Scenes end with characters slowly walking upstage, as if spirits, almost butoh-style. But the music almost never stops, instead melding into interlude music between the scenes, but then sliding, without even a sixteenth rest, right back into more singing. This is all very much like enjoying a D.C. go-go band (“and you don’t stop”), you just keep going and going. These interludes are themselves whole separate Debussy pieces that can be enjoyed in their own right. It is amazing to think that these were an afterthought, composed because the Parisian Opéra-Comique of the day, at the opera’s premiere in 1902, couldn’t change the sets as quickly as Debussy and Maeterlinck demanded.
The libretto is nearly straight prose from the play, with some edits. Maeterlinck initially allowed these edits, until a feud over who would sing Mélisande caused him to become as jealous and violent as Golaud himself, due to Debussy’s Pelleas-like falling in love with and taking control over the (Mélisande-like) production. Yes, that historical irony is also the story of the opera, in a nutshell. While the emotions of jealousy and love, of yearning and hopelessness, might be human and eternal, the worldview itself is somewhat foreign with its ancient, sexist representation of women. Thankfully, that is the only element of the production that makes us feel like we are in a “performative museum” rather than experiencing a living art form.
The opera is performed in a concert hall, with the philharmonic itself at center stage. If you’re going just to dress up, or for some spectacle to compete with Der Ring, you don’t understand why this opera survives — Debussy’s music itself (“Total Art”, aside). However, it is admittedly intellectually challenging music to experience. Without an aria’s repeated choruses, and with the music’s emotional, rhythmic, and dynamic ideas literally changing as rapidly as a human conversation, the style demands that you either just jump in and flow along in your inner tube, or be forever perplexed as you wait for some snappy leitmotif to whistle. (About a fifth of Friday’s audience shamefully gave up and left these rarely played sounds at intermission. Alas.)
But these demands are rewarded. Such perfect sounds to match the actions and emotions. The cold somber cave with its low, creepy notes. The sweetness of the strings as Pelléas asks Mélisande to “Give me your hand.” Then quickly again to a stern Golaud with a sharp, tight musical phrase. An amazing achievement in opera, to do this continuously for nearly three hours, like a musical cousin to one of James Joyce’s stream-of-consciousness works.
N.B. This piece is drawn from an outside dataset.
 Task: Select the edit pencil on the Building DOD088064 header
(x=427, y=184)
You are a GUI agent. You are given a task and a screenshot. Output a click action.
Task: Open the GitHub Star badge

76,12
Oh thank goodness this conductor chose this work in 1995 and recreates it for us again! (And –oh! — if only Debussy had lived to complete one of his Edgar Allen Poe operas!) While Salonen begins with a forced modesty that fits the overall inclusive postmodern style of the production, he ends with a well-deserved standing ovation. Sorry, it is hard not to hero-worship this guy, with his groovy black tunic, his handsomely Finnish James-Bond-villain features, and his palpable desire to get us excited about the music he so obviously loves.